(Work required)
List every date given in the text on political painting below.

(Supplied text)
◆ ◆ ◆ ◆ ◆ ◆ ◆
Jerrilynn D. Dodds, Dean, Sarah Lawrence College
Some of the most powerful paintings of the past two centuries were created in direct response to contemporary political crises. These works were animated by the urgency of the political dialogue of their times. But the same artistic intensity that grew from a particular political climate of the past can make a painting transcend its historical moment. In this way, a masterwork can bear potent witness to its political dialogue centuries later, with uncanny connections to the politics of our own times.
Thursday, October 25, 2012, 6:00 p.m.
Goya's Powerful Political Imagery: Weak Leaders, Foreign Intervention, The Third of May, and The Disasters of War
Thursday, November 1, 2012, 6:00 p.m.
The Dreyfus Affair: Zola, Degas, and Anti-Semitism in French Political Life
Thursday, November 15, 2012, 6:00 p.m.
◆ ◆ ◆ ◆ ◆ ◆ ◆
Saved entries:
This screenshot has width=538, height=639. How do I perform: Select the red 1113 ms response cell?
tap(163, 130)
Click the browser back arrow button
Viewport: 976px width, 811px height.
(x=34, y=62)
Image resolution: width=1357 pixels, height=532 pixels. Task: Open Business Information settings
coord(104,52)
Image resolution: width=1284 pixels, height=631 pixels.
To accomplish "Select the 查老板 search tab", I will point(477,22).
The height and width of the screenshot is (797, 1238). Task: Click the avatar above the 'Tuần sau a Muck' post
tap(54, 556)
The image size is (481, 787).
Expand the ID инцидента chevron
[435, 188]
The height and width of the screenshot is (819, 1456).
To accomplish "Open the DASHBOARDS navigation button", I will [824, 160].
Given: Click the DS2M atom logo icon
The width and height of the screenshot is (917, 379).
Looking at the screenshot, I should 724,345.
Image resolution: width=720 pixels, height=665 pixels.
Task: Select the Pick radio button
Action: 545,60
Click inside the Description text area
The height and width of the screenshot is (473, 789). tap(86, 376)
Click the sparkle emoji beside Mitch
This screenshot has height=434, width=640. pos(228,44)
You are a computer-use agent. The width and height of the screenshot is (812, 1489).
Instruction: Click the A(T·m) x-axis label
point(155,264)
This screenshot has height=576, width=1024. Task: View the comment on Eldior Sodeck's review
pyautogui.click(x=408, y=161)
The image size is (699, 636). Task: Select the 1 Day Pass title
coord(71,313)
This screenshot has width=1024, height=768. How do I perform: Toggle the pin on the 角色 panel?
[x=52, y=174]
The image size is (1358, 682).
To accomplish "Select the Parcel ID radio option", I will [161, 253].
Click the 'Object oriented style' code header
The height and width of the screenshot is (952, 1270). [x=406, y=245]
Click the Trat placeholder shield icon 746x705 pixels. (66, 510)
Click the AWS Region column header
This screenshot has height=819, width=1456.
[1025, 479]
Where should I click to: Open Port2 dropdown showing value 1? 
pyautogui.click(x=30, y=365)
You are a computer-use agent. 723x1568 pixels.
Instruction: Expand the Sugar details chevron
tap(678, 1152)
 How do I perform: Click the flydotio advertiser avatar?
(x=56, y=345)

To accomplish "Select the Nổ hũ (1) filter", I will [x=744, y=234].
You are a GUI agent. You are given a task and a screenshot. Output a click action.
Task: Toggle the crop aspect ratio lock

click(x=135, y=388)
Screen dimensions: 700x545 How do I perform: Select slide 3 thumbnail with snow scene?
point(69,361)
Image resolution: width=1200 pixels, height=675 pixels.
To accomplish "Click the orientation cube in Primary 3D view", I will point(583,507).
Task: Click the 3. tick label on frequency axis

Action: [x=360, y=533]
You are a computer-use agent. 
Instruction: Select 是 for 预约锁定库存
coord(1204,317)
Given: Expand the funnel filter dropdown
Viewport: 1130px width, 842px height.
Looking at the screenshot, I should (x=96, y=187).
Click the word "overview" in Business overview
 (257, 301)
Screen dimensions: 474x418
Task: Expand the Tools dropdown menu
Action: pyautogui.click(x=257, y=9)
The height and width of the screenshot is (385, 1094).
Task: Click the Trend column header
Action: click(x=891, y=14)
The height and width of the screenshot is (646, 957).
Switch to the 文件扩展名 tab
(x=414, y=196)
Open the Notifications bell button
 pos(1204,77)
◆ ◆ ◆ ◆ ◆ ◆ ◆
(Response)
Thursday, October 25, 2012
Thursday, November 1, 2012
Thursday, November 15, 2012